* * *
Уже отъезжая от судейского имения, он бросит Гургину:
— По приезду гони ко мне лекаря! Кто тут у вас зубами занимается?!
— Зубами у нас занимаются цирюльники, — прозвучит спокойный ответ. — Но владыке они не нужны.
— Как не нужны? А что тогда творится у меня во рту?!
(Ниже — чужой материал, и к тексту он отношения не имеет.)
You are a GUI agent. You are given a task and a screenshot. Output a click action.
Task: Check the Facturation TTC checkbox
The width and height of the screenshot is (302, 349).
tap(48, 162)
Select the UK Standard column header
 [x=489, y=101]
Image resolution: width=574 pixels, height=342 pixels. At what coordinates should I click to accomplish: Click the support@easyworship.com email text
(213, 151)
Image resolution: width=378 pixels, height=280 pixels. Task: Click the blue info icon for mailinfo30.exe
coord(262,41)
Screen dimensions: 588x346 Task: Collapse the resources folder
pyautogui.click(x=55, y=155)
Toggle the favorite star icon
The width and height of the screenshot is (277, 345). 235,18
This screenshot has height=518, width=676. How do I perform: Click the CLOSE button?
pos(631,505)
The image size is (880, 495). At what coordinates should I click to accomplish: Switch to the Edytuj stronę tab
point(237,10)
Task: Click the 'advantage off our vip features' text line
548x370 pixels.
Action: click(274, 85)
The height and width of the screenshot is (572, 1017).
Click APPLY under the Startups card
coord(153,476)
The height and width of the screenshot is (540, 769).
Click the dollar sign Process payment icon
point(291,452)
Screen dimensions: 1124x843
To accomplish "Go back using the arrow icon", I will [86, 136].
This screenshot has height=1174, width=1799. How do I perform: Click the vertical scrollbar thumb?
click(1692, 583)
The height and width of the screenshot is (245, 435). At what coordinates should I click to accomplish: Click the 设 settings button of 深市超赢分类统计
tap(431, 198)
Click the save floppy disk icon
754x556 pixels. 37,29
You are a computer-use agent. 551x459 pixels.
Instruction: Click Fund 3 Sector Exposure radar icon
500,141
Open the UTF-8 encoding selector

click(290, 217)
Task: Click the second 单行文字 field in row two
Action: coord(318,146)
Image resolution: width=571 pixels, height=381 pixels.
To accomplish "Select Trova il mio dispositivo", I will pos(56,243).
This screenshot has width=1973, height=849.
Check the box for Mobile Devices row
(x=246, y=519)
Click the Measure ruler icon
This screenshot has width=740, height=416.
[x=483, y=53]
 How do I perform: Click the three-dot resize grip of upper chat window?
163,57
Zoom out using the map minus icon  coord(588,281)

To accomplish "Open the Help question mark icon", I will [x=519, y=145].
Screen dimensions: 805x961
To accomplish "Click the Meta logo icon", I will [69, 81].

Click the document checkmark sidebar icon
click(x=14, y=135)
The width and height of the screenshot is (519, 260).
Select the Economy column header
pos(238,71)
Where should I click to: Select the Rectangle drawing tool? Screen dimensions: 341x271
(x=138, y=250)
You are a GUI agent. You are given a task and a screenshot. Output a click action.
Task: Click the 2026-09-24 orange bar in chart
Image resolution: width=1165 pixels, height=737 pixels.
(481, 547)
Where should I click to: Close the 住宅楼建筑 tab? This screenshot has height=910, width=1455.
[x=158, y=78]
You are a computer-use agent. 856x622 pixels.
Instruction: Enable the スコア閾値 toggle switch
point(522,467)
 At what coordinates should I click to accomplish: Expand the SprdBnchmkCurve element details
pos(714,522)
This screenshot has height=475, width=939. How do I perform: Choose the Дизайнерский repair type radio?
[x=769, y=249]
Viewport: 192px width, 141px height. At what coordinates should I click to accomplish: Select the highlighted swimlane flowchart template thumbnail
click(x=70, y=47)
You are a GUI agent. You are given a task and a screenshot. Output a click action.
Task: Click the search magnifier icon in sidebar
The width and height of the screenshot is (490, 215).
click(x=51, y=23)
— Ничего опасного, — и Гургин впервые за сегодня улыбнется. — Ничего опасного, мой шах. Просто у тебя режутся новые зубы.
Глава седьмая,
где речь пойдет о благородном искусстве охоты и послушных шахской воле девицах, а также о прилюдных казнях и мудрости правителей — однако не будет упомянуто, что если первым днем года станет понедельник, то это указывает на праведность властвующих делами и наместников, а также год будет обилен дождями, взрастут злаки, но испортится льняное семя, умножится моровая язва, и падет половина животных — баранов и коз; хорош станет виноград и скуден мед, хлопок упадет в цене, а Аллах лучше знает.
1
Утро наступало особенное. Охотничье утро — это новый шах Кабира понял сразу. Тусклая сталь неба медленно раскалялась на востоке, где ангелы-кузнецы разжигали горн для переплавки грехов в добродетели — и металл тек голубизной, превращаясь в редкую разновидность индийского булата. Легкие белые стрелы облаков перечеркивали свод над головой, и Абу-т-Тайиб окончательно уверился: быть сегодня потехе!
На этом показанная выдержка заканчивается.